> **Brief**
Rewrite the rows with "center position" swapped for "midpoint" and everything else unchanged. Leave out the pictures.

> **Records for the exercise**
+ + +

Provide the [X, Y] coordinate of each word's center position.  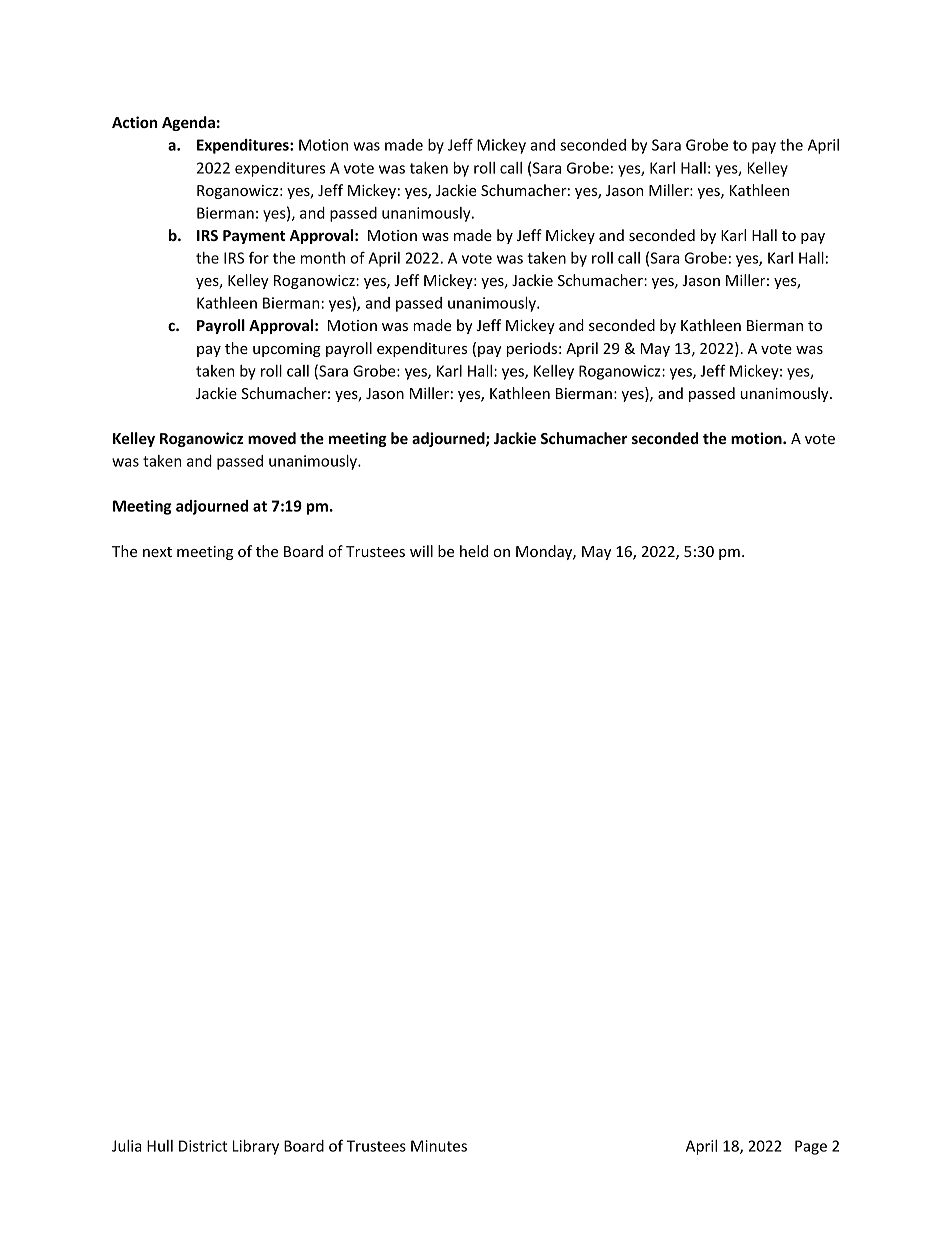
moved [272, 438]
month [323, 258]
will [421, 551]
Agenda [188, 123]
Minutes [439, 1146]
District [203, 1146]
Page [811, 1147]
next [157, 552]
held [474, 551]
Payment [254, 237]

+ + +

> **Result for this exercise**
Provide the [X, Y] coordinate of each word's midpoint.  
moved [272, 438]
month [323, 258]
will [421, 551]
Agenda [188, 123]
Minutes [439, 1146]
District [203, 1146]
Page [811, 1147]
next [157, 552]
held [474, 551]
Payment [254, 237]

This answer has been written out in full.